## PROBLEM DETAILS
Please update the data between the lines holding "You are a GUI" and "point(183,34)", inclusive, so that "screenshot" becomes "capture", with nothing else changed. Give only those lines.
== GIVEN DATA ==
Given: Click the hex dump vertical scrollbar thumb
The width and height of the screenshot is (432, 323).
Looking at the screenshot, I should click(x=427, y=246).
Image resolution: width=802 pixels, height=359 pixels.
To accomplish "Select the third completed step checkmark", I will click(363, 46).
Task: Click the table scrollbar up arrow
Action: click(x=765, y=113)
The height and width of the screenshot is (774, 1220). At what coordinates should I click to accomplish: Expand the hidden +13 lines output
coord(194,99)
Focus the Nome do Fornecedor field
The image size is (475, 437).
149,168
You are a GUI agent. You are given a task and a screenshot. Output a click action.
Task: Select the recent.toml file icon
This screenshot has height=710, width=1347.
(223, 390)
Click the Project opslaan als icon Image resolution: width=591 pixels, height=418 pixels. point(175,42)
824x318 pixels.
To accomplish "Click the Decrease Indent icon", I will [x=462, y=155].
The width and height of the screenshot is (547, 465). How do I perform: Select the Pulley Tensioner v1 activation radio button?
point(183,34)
===
== GIVEN DATA ==
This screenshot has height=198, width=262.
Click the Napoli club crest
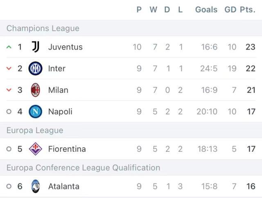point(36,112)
===
== GIVEN DATA ==
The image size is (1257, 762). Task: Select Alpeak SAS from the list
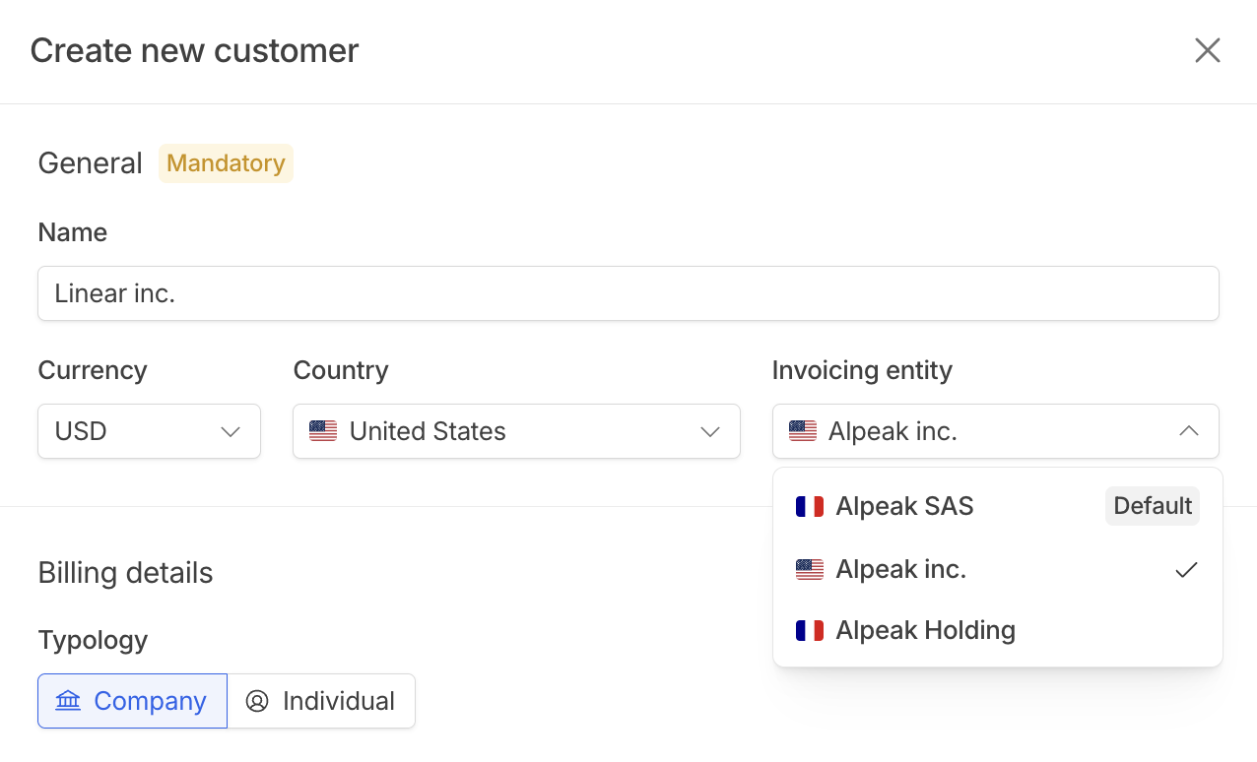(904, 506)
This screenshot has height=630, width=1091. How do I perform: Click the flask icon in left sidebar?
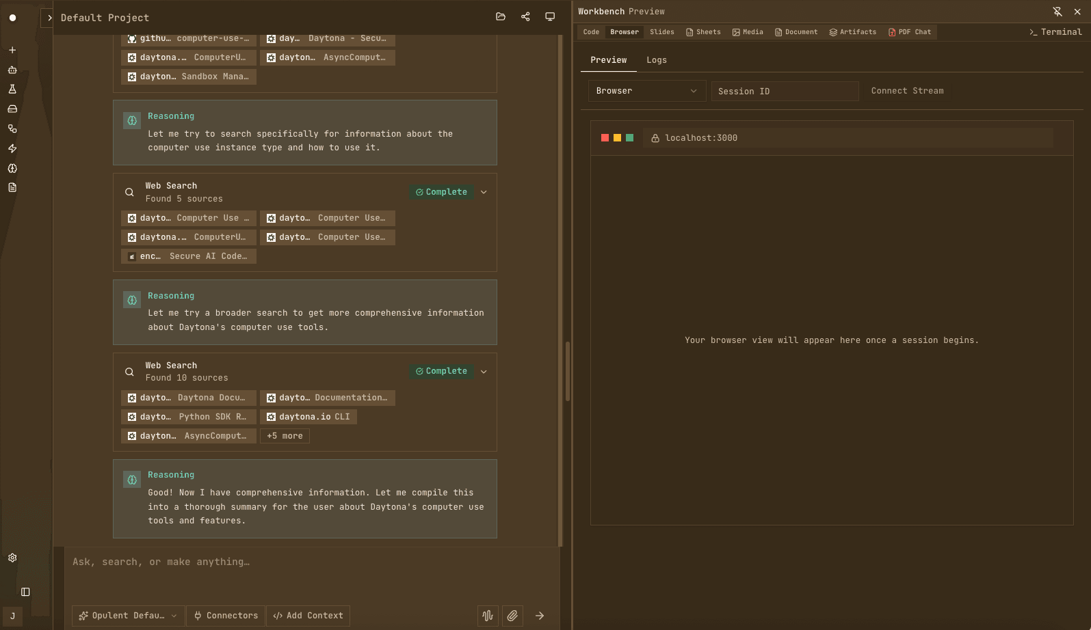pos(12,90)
===
## RESULT
You are a GUI agent. You are given a task and a capture. Output a click action.
Task: Select the recent.toml file icon
This capture has height=710, width=1347.
(223, 390)
Click the Project opslaan als icon Image resolution: width=591 pixels, height=418 pixels. point(175,42)
824x318 pixels.
To accomplish "Click the Decrease Indent icon", I will [x=462, y=155].
The width and height of the capture is (547, 465). How do I perform: Select the Pulley Tensioner v1 activation radio button?
point(183,34)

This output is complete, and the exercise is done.